The move would also reduce the "possibility of Scottish MPs carrying
votes against an English majority", said the report written by senior
research fellows Guy Lodge and Katie Schmueker. (Telegraph)

I can’t find a reference to the report on the IPPR website, but there is a Tribune article by one of the authors from last month which makes a similar argument and criticises  the Tory position of English votes for English laws (EVOEL).

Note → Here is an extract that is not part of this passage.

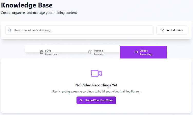Click the funnel filter icon
This screenshot has height=115, width=193.
[162, 30]
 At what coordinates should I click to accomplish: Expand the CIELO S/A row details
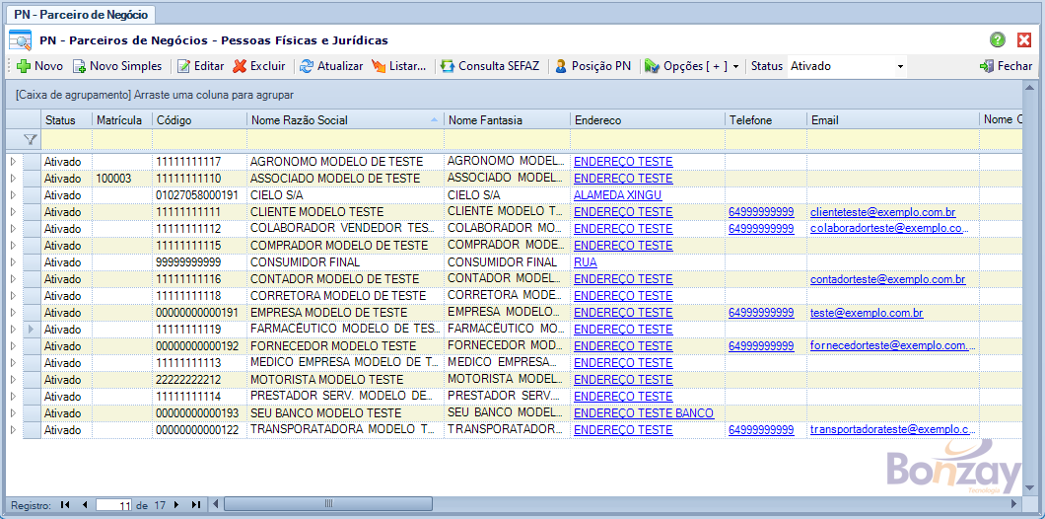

While it sounds like a seductively simple solution to this knotty
constitutional problem, in practice it would be unworkable because the
devolution settlement is not so clear cut that whole policy areas can
be designated ‘English’.  For example the legislation introducing top
up fees contained clauses extending to Scotland.  English votes would
require each clause of each bill to be designated ‘English’, ‘English
and Welsh’ or ‘UK wide’, resulting in legislative ‘hokey cokey’ in the
commons.
But a more fundamental problem with English votes is that it would
create a constitutional crisis far greater than the current anomaly the
‘West Lothian Question’ poses. It raises the prospect of a UK
Government with a majority in Britain but unable to govern England. (IPPR)

The fundamental problem with EVOEL is that it attempts to combine an English Parliament and a UK parliament within a single chamber. This, however, is also the problem with the status quo.

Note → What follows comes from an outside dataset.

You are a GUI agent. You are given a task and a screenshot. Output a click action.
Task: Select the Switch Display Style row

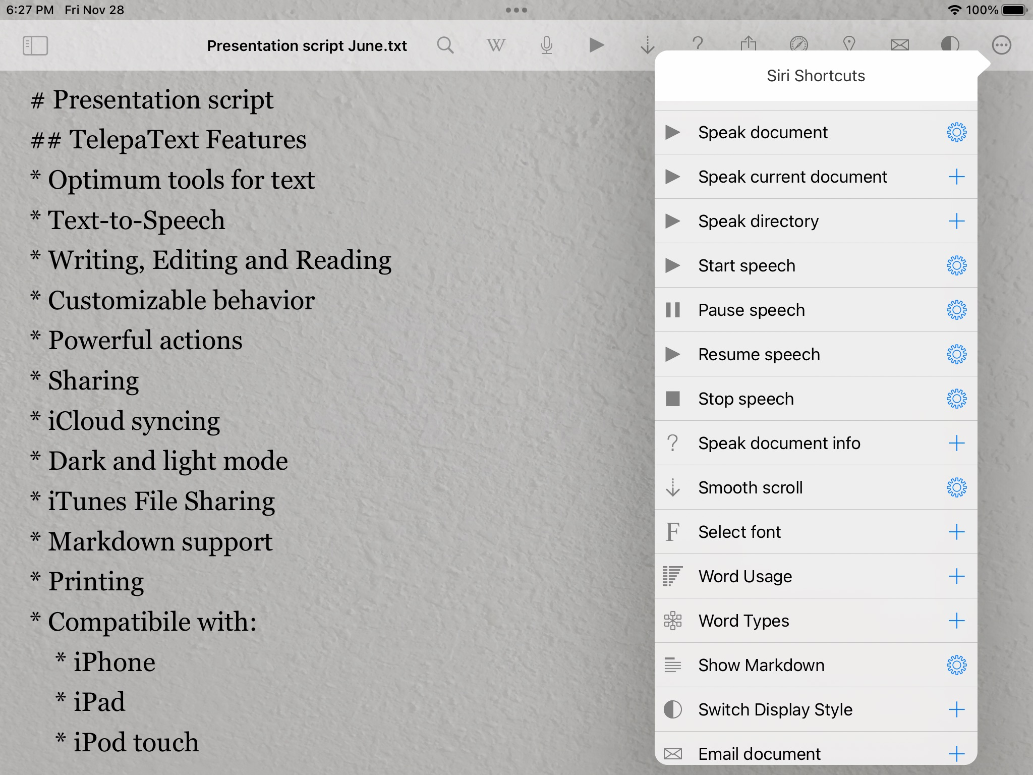(775, 710)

The difference is that, at the moment, UK matters and English matters are decided by exactly the same people in exactly the same way.  A reduction in the number of Scottish MPs would still leave them with exactly the same influence on English matters as on UK matters.

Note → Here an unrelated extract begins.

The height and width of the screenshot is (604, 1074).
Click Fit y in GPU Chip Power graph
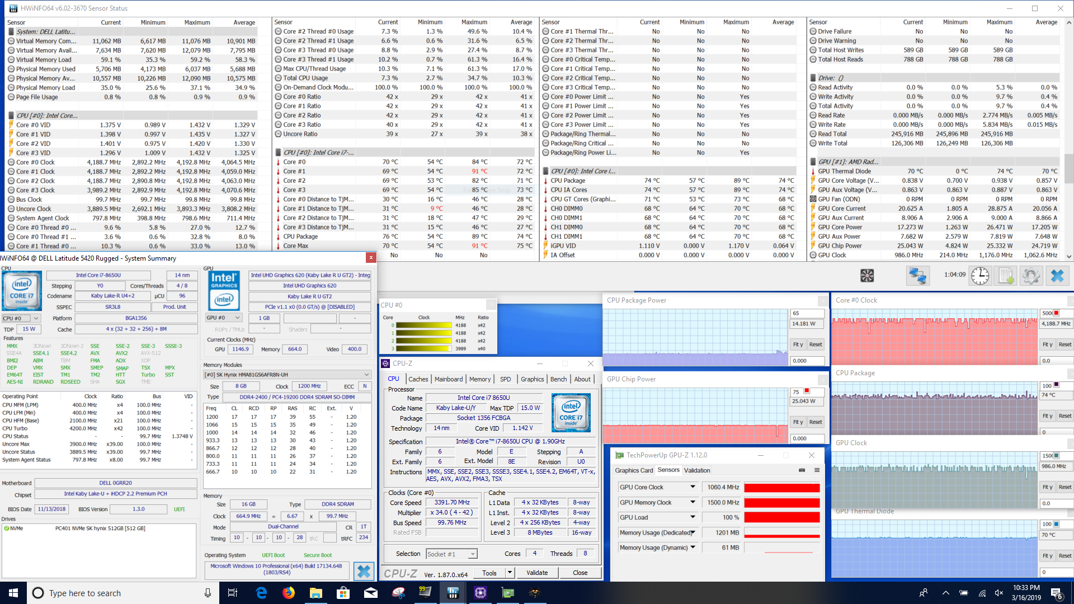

A reduction that left the Scots with significant influence over UK matters would leave them with significant influence over English matters.

A reduction that left the Scots with negligible influence over English matters would leave them with negligible influence over UK matters.

This is not a proposal to resolve the West Lothian Question. It is a proposal to shift the burden of the democratic deficit, to a greater or lesser degree, from the English to the Scots.

Ultimately, the most democratic outcome is an English parliament. The IPPR’s Katie Schmuecker is probably right to argue that such a parliament would be too powerful to be part of a stable federation. The solution may be a much looser arrangement of the kind proposed by the Scottish government.